Thursday, February 25, 2010

Static Blocks and Static Inheritence.

I was using a library that made heavy use of the static inheritance behavior of Java.

This example is rather contrived, but stick with me. So imagine this situation, You have a super class named Base:
public class Base {
public static String searchEngine = "http://www.google.com";
public static void search() { System.out.println(searchEngine); }
}
public class Child {
static {
searchEngine = "http://www.bing.com";
}
}

Given the above classes, execute the following program code:
Base.search();
Child.search();

Some of you noted that I called a static method on Child that does not exist. Technically that is true. The Java compiler understands that Child inherited Base.search() and properly compiles. Nice feature. Especially helpful when you are doing static imports and what all of the inherited static methods as well.

So here is the resulting output:
http://www.google.com
http://www.google.com

This is where things get interesting. While the compiler understands the inheritance tree, the Java Runtime doesn't. So for the purposes of bytecode generation, the call to "Child.search()" gets replaced with a call to "Base.search()". That is fine. Totally acceptable behavior. A lot of constructs in java are syntactical sugar for more elaborate byte-code.

But now we get to the part I consider a bug, or at least an ambiguous behavior. For "Child.search()", I obviously referenced the Child class. As such, I expected the Child static block to be executed. But the resulting bytecode contains a reference to Base; the class loader has no reason to load the class Child in that example thus the Child static blokc is not executed.

Now, there are a couple of ways to force the Class loader to do what I want:

Class.forName("Child"); Child.search(); //jdbc example, force reference before.
new Child(); Child.search(); //hard coded example, same as above.
new Child().search(); // Unholy. don't call static methods against instances.
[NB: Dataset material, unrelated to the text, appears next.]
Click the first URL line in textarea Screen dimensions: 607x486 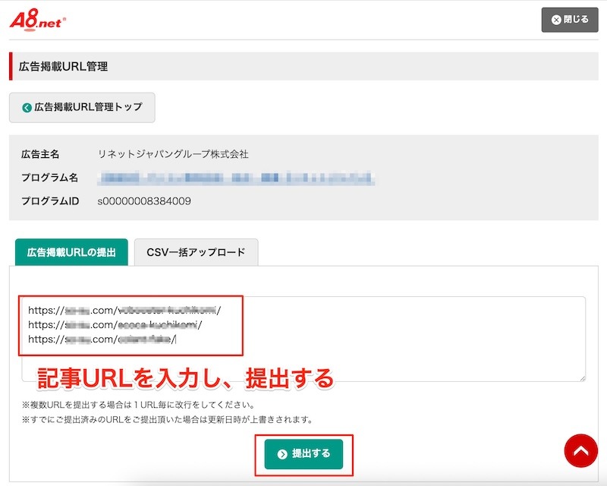point(124,310)
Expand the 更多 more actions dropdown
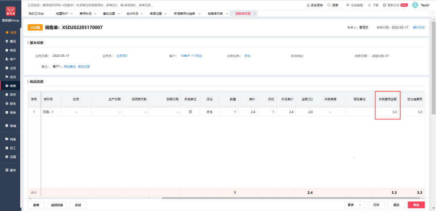This screenshot has height=211, width=436. click(x=354, y=205)
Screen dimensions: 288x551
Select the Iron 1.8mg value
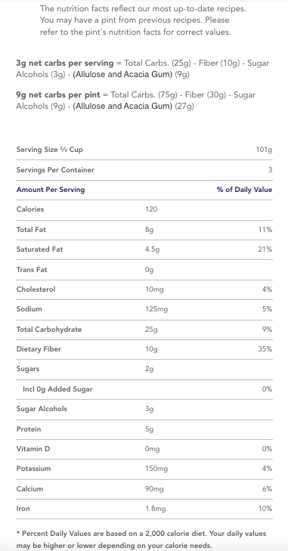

None of these are optimal solutions. I especially think the last one is unholy. Back to my problem, I am going to redesign the library in question to remove the super class dependency on a child static block being executed. I don't like telling the JVM or the class loader what to do based on hints, and I think depending on the order of static block execution is equivalent to not vaccinating your kids for Polio -- sure, things might just work out fine, but do you really want to risk them getting Polio?